:: Passage fourni ::
==========
Sur le fond, l’écologie essaie notamment de comprendre les effets de la biodiversité et découvre que, dans des écosystèmes dégradés, notre santé s’abîme souvent. L’ulcère de Buruli, une maladie tropicale, qui transforme la peau en une vaste plaie, augmente par suite de la déforestation ; la maladie de Lyme, transmise par les tiques, sévit plus souvent là où la diversité des mammifères s’est écroulée car les tiques se rabattent sur les seuls survivants, les rongeurs qui sont réservoir de la bactérie donnant la maladie. Marcel Kuntz écrit que ce n’est que corrélation, mais si cela se produit partout où la biodiversité s’écroule, alors il doit y avoir un lien causal. Les observations répétées portent un message, même s’il est difficile de raser des forêts entières pour tester si les voisins contractent l’ulcère de Buruli.
Aujourd’hui, ma discipline, l’écologie microbienne, révolutionne la santé et l’agriculture, car elle démontre, y compris expérimentalement, comment la biodiversité des microbiotes de notre tube digestif ou des plantes régulent la santé. Des maladies comme l’obésité, l’autisme ou la sclérose en plaque se développent chez ceux dont la biodiversité du microbiote est réduite par un excès d’hygiène. On commence à soigner en gérant ou en remplaçant… cet écosystème qu’est le microbiote ! Mes équipes travaillent sur des champignons du sol qui nourrissent les racines des plantes et offrent déjà des applications agronomiques.
La biodiversité n’est ni bonne ni mauvaise, mais c’est un outil unique, que l’écologie peut manier. En Chine du Sud, on comprend comment une agriculture traditionnelle du riz qui mélange des variétés dans chaque champ fait écran à la pyriculariose, provoquée par un champignon qui détruit ailleurs l’alimentation de 60 millions de personnes par an. Chez nous, le rôle (deviné par nos aïeux) des haies et des bocages s’explique par des écrans contre les maladies des cultures et l’érosion, mais aussi par l’hébergement d’oiseaux et de chauves-souris limitant les nuisibles des cultures… Aux côtés des biotechnologies ou d’autres technologies, l’écologie scientifique offre des solutions pour l’action.
==========
:: Matériel extrait ::
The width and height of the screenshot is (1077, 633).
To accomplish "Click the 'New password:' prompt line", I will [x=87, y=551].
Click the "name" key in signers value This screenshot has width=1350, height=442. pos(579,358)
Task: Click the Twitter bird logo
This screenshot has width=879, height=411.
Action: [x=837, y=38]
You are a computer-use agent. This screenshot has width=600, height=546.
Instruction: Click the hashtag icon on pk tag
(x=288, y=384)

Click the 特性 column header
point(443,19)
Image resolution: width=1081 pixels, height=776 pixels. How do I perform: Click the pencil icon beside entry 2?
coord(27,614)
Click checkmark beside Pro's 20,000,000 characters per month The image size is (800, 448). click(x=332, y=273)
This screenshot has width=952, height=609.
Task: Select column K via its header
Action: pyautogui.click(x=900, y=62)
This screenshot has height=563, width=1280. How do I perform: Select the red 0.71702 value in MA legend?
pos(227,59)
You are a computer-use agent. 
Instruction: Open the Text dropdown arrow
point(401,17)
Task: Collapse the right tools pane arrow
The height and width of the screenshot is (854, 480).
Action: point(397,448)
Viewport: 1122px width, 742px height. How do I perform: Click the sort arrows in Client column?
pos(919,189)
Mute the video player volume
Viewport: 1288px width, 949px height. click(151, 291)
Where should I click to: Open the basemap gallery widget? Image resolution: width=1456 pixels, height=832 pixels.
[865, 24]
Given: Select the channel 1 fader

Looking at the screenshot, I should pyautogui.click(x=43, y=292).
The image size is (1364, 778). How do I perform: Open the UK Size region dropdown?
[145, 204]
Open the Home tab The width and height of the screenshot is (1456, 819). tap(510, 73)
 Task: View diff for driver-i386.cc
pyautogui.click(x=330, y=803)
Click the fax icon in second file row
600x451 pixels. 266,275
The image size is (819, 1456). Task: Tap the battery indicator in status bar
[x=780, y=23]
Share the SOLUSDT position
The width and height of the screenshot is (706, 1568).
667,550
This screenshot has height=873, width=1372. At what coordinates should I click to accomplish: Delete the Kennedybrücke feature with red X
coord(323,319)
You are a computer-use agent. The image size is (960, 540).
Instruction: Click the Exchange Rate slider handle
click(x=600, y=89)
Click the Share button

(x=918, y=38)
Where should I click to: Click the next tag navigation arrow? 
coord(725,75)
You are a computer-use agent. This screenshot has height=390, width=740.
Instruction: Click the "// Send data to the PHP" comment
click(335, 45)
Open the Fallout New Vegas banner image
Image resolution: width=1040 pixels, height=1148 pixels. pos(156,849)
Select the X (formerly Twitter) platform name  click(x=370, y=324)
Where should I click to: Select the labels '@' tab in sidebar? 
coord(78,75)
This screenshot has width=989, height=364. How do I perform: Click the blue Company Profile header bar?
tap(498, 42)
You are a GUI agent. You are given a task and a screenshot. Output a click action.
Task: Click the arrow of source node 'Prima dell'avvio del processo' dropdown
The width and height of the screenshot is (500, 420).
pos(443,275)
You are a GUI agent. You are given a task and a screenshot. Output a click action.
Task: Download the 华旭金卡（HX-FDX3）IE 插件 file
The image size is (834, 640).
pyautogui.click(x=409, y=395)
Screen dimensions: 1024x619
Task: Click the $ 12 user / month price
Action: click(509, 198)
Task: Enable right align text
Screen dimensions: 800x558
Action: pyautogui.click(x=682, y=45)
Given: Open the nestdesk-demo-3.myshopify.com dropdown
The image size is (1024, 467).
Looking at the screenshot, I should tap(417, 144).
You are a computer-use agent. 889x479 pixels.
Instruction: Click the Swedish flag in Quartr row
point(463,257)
==========
:: Liste des consignes ::
1: Recopiez la partie du passage fourni comprise entre « Sur le fond, l’écologie » et « l’ulcère de Buruli. », ces deux segments inclus.
2: Indiquez par oui ou par non si chacune des affirmations suivantes concorde avec le passage fourni, en citant à l'identique les mots qui le montrent : (a) la maladie de Lyme est transmise par les tiques ; (b) les haies et les bocages favorisent l'érosion ; (c) la pyriculariose est provoquée par un virus.
Ce matériel n'est pas utile pour répondre.

:: Résultats de l'exercice ::
1:
Sur le fond, l’écologie essaie notamment de comprendre les effets de la biodiversité et découvre que, dans des écosystèmes dégradés, notre santé s’abîme souvent. L’ulcère de Buruli, une maladie tropicale, qui transforme la peau en une vaste plaie, augmente par suite de la déforestation ; la maladie de Lyme, transmise par les tiques, sévit plus souvent là où la diversité des mammifères s’est écroulée car les tiques se rabattent sur les seuls survivants, les rongeurs qui sont réservoir de la bactérie donnant la maladie. Marcel Kuntz écrit que ce n’est que corrélation, mais si cela se produit partout où la biodiversité s’écroule, alors il doit y avoir un lien causal. Les observations répétées portent un message, même s’il est difficile de raser des forêts entières pour tester si les voisins contractent l’ulcère de Buruli.

2:
(a) Oui : « la maladie de Lyme, transmise par les tiques ».
(b) Non : « des écrans contre les maladies des cultures et l’érosion ».
(c) Non : « provoquée par un champignon ».